| WORK TO COMPLETE |
[a] In the pull request text below, at which log level does the author say these libraries should mostly log?
[b] Translate this sentence from the pull request text below into Spanish: "In short - I think we log too much at the debug level, especially in these libraries which should mostly log trace, and not enough at the info level."
[c] List every log level named in the pull request text below.

+++ DOCUMENT EXTRACT

[log] [metric] Log Setting API, More TRACE Logs, and Gatherer Support #201

onelapahead · 2025-11-30T23:55:03Z

This is a slightly philosophical PR - but working on codebases using ff-common, I've found I'm often failing to find the log message I need, and often fighting to filter out all the noise of the logs I rarely need in production (but do find helpful in development). Adapted from #200 originally.

In short - I think we log too much at the debug level, especially in these libraries which should mostly log trace, and not enough at the info level. I worry we depend too much on debug to "see everything", and we can't guarantee users will actually have debug on when they hit a new problem. We need to make sure info has "enough" (which is very hard to known) to debug know issues / bugs / edge cases, and compensate additionally with metrics and tracing. For unknown issues / networking / database-related issues - thats where trace can be enabled temporarily to help triage.

++++++
+++ GIVEN INFORMATION

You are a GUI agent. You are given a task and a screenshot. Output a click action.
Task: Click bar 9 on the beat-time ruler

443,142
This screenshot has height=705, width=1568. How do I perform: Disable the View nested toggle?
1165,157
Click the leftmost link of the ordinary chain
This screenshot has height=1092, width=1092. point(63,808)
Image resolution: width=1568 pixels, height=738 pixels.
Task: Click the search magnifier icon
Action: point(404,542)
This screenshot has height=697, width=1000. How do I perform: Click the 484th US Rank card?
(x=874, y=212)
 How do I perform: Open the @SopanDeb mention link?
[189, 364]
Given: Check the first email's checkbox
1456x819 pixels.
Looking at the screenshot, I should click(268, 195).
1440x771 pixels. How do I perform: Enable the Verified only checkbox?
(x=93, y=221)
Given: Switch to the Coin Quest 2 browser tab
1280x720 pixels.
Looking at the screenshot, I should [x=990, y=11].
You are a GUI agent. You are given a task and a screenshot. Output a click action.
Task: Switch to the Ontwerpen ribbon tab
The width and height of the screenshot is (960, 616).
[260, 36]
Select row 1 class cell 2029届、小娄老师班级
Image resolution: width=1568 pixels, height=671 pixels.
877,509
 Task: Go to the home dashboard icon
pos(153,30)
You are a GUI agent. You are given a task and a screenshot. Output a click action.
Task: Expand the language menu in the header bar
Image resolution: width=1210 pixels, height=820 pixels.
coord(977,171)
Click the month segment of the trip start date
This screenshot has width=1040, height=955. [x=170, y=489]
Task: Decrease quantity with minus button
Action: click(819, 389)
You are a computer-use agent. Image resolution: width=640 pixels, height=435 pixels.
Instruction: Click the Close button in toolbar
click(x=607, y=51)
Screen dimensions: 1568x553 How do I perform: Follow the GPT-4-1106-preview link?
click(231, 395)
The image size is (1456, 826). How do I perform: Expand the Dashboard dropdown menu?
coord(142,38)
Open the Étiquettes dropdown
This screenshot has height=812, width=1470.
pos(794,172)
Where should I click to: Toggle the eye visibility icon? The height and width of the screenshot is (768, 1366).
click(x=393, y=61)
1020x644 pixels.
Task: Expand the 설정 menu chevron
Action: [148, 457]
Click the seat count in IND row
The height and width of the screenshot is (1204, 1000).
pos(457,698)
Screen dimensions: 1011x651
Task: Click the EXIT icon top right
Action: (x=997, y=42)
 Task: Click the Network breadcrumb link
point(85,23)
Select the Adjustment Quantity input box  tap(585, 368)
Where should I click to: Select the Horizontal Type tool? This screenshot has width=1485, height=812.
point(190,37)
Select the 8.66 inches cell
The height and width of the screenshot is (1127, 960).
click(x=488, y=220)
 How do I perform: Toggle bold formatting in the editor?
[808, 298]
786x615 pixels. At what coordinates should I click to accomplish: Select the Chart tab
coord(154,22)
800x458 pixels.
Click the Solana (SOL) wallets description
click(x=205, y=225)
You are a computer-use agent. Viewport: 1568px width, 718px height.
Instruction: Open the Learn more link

++++++

| THE ANSWERS |
[a] Trace.

[b] En resumen, creo que registramos demasiado en el nivel debug, especialmente en estas bibliotecas, que deberían registrar principalmente en trace, y no lo suficiente en el nivel info.

[c] debug, trace, info